What organizations can learn from the world’s top spy agencies to thwart cyber threats
Intelligence and security agencies have sought to safeguard their computers and networks with new tactics aimed at keeping their secrets, well, secret. Commercial organizations could benefit themselves by learning more about what agencies have accomplished. Companies, after all, stand to lose business when compromised integrity and availability results in ill-intended financial transactions, the theft of customers’ personal data, abandoned purchase opportunities, the switch of an automated manufacturing plant’s operations from “on” to “off,” etc.
In addition, legislation such as the EU’s General Data Protection Regulation (GDPR) has increased the stakes for the defense of data. What enterprises once viewed as a luxury is now a necessity.
Thus, corporate leaders should seek to have conversations with their intelligence agency counterparts about best mitigation practices moving forward. But this seldom happens, often because of the guarded nature of the latter’s profession. If these discussions occurred more frequently, however, the private sector would discover more about emerging strategies that are gaining traction due to their proven success:
Isolation. This sets up users in an isolated environment in which they can browse potentially risky data sources, emails and websites. If malware compromises the environment, the damage is minimized because the isolation ensures that the malware will have no access to sensitive systems or data outside of the isolated area, and that the user’s actual endpoint remains secure.
Security testing. It is widely believed that intelligence and security agencies isolate their most sensitive systems using an “air gap” – ensuring that systems are not physically or electrically connected to riskier systems like the Internet. That used to be true, but it’s an approach that’s unsustainable in today’s hyperconnected world. These days, sensitive systems are connected, even to the Internet. So how is isolation preserved?

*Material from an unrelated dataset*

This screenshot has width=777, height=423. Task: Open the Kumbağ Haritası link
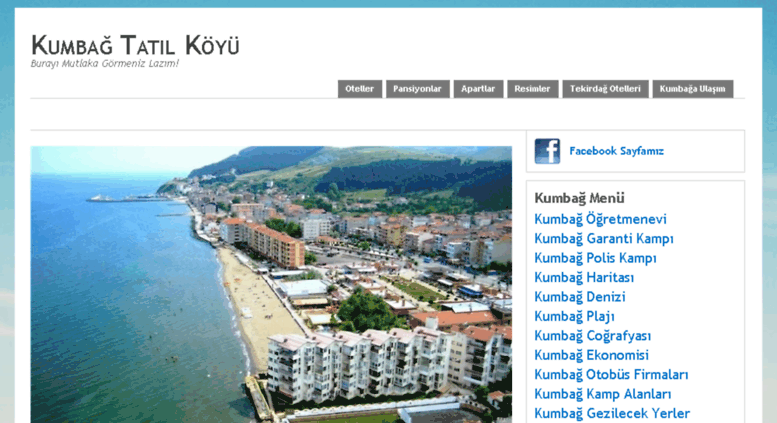click(584, 277)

The answer is that when connecting sensitive systems, system owners set stringent security criteria and commission in-depth security testing to determine whether the technologies used for the connection will meet those criteria. Very, very few commercial products are able to successfully pass such security testing – not surprising, since the industry is geared to sell to commercial customers who do not engage in it.

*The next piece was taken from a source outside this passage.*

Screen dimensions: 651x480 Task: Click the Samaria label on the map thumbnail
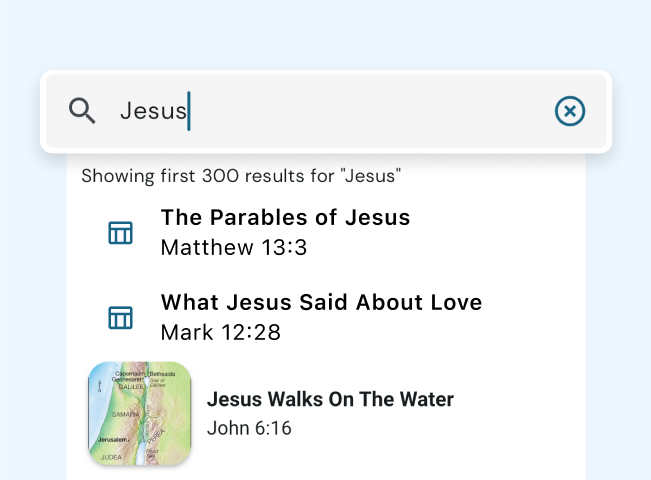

Of course, nation states have levels of resources for security testing that are not realistic for any given commercial buyer. But if buyers were to band together – even just within a single sector – to require this type of testing as part of their technology buying decisions, they could deploy security systems that were actually secure, rather than security systems that sound good in the marketing literature but won’t actually stand up to tomorrow’s sophisticated cyber attacks.

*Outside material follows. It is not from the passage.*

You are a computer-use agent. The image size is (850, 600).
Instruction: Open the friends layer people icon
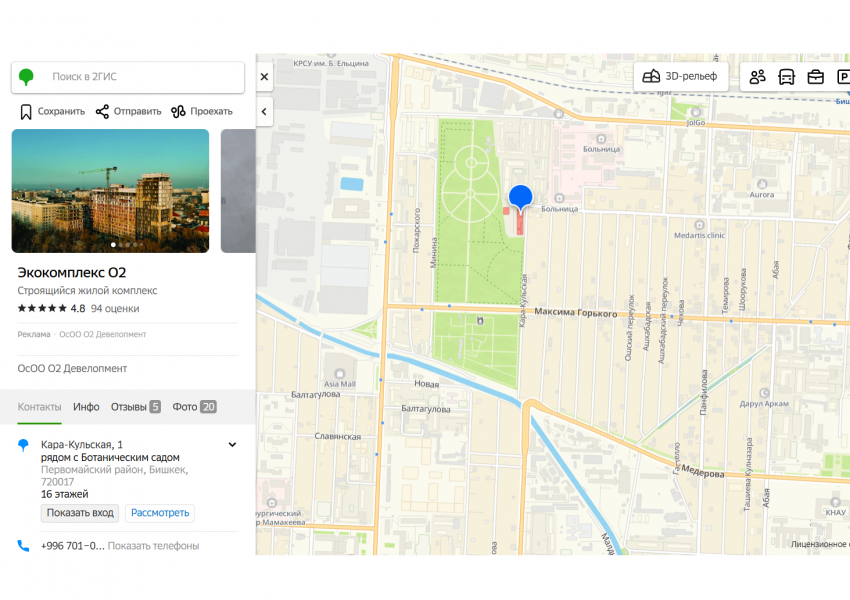[x=757, y=77]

Hardsec. Of course, building technology that can pass such security testing is not a simple feat, especially when relying on software. We have benefitted for decades with the amazing flexibility of software running on a CPU. But this same flexibility had led to complex systems in which simple bugs can lead to vulnerabilities with limitless impact. The very power that allows us to “do amazing things” with software merely by giving it instructions is also the power that allows attackers to substitute their instructions and sabotage a computing platform.
Originating from the U.K. government security community about a decade ago as an alternative architecture, hardsec uses hardware to tackle the growing challenge of cybersecurity as opposed to the usual software and monitoring-based approach. Instead of CPUs, it deploys “Field Programmable Gate Array” (FPGA) integrated circuits which can only be programmed using specific physical FPGA pins. This enables IT teams to restrict – by physical hardware design and implementation – who can reprogram the FPGA to those who have access to a well-protected privileged management environment. Attackers are kept from doing so because they cannot physically transmit data to the pins.
In contrast to complex and flexible software-based tools that give cyber adversaries abundant opportunities to exploit, hardware is comparatively simplistic and narrow. Unlike software, it does not eagerly respond to commands. It is “too stubborn to hack” because it is all about doing what it was originally told to do, and nothing else.
Through the ages, intelligence and security communities have protected their information well. The human-enforced stewardship of what was “secret” and what was “top secret” worked for the most part because, if the adversaries wanted it, they had to physically get to it.
Yet, fast-forward to the digital age, and we find that our foes have much greater means and latitude to get to the data they target. It is, indeed, a different era – one which requires a different response. Our businesses may not have “secrets” in the way of intelligence and national security agencies. But by isolating sensitive IT environments and only connecting them using systems (such as those using hardsec) that pass stringent security testing, we can successfully counter any “new moves” that our foes have in mind, and keep our systems and our data secure not just against today’s attacks, but against tomorrow’s as well.